It’s often a wonder
how something can look so fantastical and wonderful but be so tremendously
boring at the same time. Taking a journey to Neverland should never leave one
checking their watch to see how much time there is left in the atrocity before
them. The new trend of updating classic tales has become a hit or miss genre;
Pan lands on the side the filmmakers undoubtedly didn’t want to be on.
Peter (Levi Miller) is an orphan, stuck in a miserable orphanage in London during World War
II, who just so happens to have a profit-type destiny with a mother named Mary
(hitting the nail a bit too much on the head there). Peter is kidnapped and taken to a mysterious
land, where the pirates sing Nirvana and harvest Pixie Dust from a grizzly
mine. The pirates and slaves alike are lead by the wicked Captain Blackbeard
(Hugh Jackman).
There isn’t much
going on throughout the runtime but the brief glimpses of some production
design appear to be the only standout.
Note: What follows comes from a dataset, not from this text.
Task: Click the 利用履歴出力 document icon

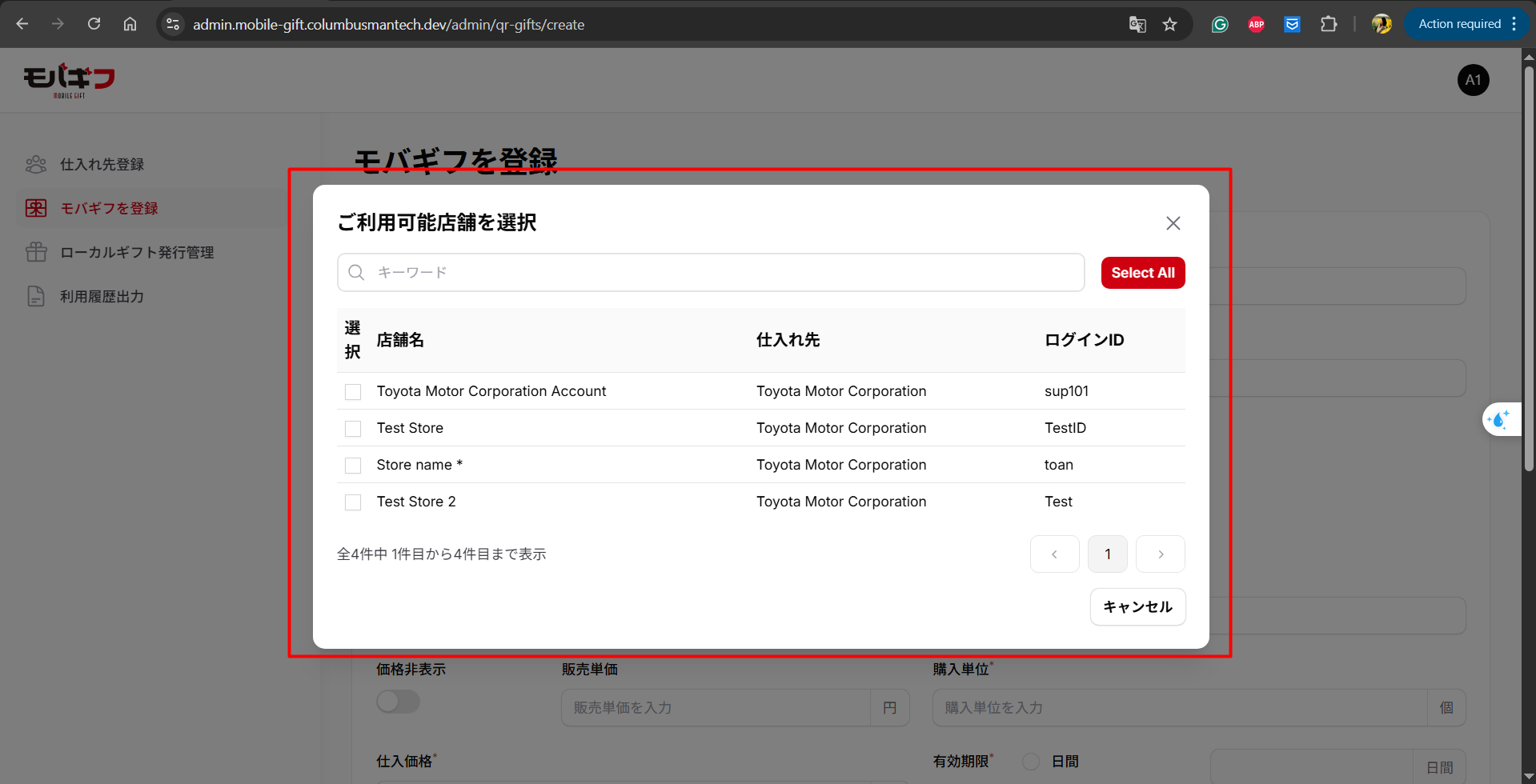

And while this is true, Pan is truly
beautiful at times, what does beauty mean if it represents a hollow shell of a
movie?
Acting wise, the
film isn’t terrible, but certainly not great either. Hugh Jackman is extremely
over the top, almost as if he were performing on stage instead of the screen.
Levi Miller is decent as Peter, but that’s all he brings, being decent. Rooney Mara, probably the whitest woman they could find, is miscast as the Native
American princess Tigerlily. And finally we have Garrett Hedlund as the young
James Hook. His strange accent gets in the way of an already strange
performance as the future dastardly pirate Captain Hook.
The true failures
of the film boil down to poor direction from Joe Wright. The pace is often
jumpy and off-kilter, while possessing little in terms of anything new or
unique. The dialogue from screenwriter Jason Fuchs certainly doesn’t help, with
so many nudge-nudge moments it becomes tiresome.
Overall Pan is a disaster
and should certainly be a lesson that not every classic tale deserves an origin
story. The direction is awful with no help from a poorly written script and the
acting seems like a Broadway performance rather than something that was
supposed to be put to film. The only saving grace Pan possesses is some slivers
of beauty with the crafting of Neverland, but while time may not move in Neverland, it may just
move slower when you sit down to watch Pan. (2.5/10)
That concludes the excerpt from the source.